Saved entries:
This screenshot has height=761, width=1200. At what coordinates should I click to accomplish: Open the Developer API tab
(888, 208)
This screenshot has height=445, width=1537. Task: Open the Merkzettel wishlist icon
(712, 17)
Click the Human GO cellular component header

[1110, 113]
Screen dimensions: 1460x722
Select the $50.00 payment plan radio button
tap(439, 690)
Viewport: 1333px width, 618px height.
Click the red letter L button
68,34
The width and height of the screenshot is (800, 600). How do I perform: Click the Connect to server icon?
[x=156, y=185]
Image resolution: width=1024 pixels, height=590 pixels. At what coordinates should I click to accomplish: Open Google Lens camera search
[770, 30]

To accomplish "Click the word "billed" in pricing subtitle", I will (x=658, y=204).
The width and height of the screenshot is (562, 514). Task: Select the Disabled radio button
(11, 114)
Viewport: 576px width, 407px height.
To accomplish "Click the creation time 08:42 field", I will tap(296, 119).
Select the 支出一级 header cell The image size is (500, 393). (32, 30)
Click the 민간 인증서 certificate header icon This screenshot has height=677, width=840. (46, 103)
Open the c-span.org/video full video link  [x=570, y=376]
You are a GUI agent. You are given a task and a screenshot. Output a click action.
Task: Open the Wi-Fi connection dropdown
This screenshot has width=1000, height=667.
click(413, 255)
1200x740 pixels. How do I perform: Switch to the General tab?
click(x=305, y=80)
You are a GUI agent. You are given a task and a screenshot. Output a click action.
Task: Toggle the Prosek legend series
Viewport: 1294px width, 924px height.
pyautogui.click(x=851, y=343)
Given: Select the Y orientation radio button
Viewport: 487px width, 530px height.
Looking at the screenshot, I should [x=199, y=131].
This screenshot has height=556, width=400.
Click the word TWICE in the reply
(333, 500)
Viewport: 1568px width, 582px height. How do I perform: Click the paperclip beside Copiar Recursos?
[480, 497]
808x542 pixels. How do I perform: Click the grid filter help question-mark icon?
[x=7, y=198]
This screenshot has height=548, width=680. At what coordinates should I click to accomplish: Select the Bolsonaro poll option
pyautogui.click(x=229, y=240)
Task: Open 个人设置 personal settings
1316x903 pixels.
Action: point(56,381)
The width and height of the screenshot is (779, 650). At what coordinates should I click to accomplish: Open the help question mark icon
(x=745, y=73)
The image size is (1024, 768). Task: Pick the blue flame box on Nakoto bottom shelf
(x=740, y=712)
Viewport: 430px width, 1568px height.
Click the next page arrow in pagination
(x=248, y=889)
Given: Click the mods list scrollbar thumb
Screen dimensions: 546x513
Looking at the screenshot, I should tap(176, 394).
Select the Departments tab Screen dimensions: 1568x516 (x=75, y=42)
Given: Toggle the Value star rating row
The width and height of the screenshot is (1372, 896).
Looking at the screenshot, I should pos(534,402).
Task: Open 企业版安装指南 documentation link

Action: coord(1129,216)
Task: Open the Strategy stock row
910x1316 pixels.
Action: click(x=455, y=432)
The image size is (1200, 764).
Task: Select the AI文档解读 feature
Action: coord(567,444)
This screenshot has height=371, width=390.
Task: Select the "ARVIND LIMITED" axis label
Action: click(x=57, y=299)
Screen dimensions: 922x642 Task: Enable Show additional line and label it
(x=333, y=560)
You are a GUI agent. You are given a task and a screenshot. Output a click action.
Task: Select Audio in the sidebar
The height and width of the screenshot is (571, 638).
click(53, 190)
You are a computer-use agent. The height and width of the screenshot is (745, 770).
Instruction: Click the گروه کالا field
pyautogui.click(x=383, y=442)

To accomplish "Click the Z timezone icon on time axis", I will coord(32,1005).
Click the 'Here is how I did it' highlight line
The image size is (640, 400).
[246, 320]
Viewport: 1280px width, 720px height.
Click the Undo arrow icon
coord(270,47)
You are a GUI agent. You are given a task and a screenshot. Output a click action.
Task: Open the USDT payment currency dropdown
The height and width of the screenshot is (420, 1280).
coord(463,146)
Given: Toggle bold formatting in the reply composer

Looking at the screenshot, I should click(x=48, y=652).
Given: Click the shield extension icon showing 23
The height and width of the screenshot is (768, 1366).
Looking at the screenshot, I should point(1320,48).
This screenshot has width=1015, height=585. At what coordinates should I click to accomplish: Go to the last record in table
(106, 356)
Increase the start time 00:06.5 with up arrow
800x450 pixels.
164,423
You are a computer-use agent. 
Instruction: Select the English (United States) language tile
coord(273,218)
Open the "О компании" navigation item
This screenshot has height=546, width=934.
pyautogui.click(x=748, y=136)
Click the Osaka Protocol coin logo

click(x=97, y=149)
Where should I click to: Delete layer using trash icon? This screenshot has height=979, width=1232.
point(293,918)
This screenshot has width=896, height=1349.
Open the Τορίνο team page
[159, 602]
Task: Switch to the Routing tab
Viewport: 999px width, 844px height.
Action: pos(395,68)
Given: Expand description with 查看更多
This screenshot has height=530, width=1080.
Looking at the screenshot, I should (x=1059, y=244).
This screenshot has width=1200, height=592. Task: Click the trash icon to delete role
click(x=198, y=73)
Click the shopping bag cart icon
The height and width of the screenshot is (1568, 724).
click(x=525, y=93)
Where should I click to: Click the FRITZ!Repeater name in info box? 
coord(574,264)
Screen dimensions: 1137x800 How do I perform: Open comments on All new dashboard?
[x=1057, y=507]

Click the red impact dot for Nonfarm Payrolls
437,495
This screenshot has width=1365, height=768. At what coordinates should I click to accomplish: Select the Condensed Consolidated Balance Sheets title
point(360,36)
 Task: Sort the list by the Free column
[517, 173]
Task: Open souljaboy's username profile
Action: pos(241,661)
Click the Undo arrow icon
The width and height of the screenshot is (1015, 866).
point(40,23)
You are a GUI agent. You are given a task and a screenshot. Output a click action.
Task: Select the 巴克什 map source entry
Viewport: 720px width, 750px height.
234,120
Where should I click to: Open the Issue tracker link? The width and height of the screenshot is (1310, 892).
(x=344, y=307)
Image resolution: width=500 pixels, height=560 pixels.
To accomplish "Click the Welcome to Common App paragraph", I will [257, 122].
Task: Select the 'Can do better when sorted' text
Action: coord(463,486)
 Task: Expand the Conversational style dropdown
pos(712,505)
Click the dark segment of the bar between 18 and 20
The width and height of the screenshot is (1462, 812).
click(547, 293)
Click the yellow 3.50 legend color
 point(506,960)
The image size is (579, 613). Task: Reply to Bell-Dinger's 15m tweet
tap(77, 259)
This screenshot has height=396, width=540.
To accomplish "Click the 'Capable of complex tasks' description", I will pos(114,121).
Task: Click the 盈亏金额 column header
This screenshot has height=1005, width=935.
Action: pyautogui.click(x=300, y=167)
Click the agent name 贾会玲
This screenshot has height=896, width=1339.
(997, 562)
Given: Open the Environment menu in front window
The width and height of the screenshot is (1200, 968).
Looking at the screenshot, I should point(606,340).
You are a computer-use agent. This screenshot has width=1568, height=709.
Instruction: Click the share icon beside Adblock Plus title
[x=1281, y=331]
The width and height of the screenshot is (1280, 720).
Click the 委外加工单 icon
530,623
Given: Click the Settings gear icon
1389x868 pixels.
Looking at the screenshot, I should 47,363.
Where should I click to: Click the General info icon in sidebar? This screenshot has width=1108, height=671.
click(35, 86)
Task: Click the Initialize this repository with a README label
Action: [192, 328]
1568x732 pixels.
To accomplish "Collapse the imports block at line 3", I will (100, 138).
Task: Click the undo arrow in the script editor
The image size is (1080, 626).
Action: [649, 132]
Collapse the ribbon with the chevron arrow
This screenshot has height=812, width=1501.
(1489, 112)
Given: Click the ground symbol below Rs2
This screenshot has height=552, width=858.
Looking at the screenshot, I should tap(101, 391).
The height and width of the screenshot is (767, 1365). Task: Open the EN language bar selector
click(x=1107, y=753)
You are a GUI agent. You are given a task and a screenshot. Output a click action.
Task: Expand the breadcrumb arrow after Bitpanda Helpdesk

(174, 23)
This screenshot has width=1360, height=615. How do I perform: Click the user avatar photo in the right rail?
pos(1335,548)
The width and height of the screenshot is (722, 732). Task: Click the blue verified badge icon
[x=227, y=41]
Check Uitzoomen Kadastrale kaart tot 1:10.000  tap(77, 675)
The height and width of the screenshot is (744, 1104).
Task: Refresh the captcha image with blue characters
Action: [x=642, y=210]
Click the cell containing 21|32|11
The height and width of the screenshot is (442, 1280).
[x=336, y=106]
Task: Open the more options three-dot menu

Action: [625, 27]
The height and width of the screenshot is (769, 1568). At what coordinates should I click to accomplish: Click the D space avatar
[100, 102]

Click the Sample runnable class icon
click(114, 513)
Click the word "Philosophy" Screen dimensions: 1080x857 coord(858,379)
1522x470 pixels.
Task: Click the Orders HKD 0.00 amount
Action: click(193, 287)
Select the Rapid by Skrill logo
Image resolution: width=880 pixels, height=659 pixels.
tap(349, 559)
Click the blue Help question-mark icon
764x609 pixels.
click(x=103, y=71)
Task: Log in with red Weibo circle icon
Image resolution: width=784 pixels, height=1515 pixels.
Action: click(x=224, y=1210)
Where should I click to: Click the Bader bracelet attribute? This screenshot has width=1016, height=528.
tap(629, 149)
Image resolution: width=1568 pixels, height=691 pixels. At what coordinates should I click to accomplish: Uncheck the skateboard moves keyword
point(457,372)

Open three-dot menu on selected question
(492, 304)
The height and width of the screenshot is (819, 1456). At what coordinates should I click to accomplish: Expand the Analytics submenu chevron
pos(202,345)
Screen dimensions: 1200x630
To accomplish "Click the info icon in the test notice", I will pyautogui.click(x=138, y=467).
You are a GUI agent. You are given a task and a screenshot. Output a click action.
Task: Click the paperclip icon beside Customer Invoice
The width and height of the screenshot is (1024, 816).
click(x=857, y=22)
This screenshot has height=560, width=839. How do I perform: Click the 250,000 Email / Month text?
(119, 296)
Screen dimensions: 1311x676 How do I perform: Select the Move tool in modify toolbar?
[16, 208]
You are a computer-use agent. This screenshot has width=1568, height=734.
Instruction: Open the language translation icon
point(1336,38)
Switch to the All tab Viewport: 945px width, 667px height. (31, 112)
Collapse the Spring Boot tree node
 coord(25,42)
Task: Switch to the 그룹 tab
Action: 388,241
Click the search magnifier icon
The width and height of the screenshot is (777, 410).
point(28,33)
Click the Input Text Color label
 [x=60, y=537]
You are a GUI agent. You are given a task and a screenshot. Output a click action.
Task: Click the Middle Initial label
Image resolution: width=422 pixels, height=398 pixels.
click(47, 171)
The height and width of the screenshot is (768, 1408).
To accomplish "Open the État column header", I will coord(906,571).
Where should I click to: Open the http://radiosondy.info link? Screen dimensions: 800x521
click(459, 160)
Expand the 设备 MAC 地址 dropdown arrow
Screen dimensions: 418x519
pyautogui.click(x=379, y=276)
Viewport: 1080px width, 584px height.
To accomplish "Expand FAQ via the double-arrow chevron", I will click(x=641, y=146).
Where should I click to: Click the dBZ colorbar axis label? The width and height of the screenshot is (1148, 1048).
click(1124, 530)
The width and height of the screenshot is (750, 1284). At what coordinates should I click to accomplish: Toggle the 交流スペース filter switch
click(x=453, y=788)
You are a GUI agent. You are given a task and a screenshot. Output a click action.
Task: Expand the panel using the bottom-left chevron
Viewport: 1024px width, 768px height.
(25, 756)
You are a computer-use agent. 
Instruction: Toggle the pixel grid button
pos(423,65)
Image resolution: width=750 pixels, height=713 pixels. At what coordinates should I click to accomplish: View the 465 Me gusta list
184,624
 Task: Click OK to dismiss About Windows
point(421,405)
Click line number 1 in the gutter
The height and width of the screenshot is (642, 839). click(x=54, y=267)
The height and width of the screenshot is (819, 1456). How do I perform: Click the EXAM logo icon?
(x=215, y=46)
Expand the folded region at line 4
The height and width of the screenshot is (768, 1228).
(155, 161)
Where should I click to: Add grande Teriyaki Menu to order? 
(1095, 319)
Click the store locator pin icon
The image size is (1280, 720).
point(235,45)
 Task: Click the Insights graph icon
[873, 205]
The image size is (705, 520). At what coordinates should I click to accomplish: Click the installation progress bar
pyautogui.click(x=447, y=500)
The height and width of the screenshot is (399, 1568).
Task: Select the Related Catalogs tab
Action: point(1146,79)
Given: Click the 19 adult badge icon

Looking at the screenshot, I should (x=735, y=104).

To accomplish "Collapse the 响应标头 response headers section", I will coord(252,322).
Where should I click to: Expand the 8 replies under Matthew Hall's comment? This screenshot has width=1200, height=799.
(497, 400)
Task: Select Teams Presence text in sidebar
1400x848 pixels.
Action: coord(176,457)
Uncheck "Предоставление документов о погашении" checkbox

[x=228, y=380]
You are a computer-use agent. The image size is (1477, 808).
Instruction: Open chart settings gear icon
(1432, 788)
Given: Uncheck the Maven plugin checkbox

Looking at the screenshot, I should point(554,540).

Work item. Copy all lines of the records that have the string "description" in them.

Exercise solution.
Given: Expand description with 查看更多
To accomplish "Click the 'Capable of complex tasks' description", I will pos(114,121).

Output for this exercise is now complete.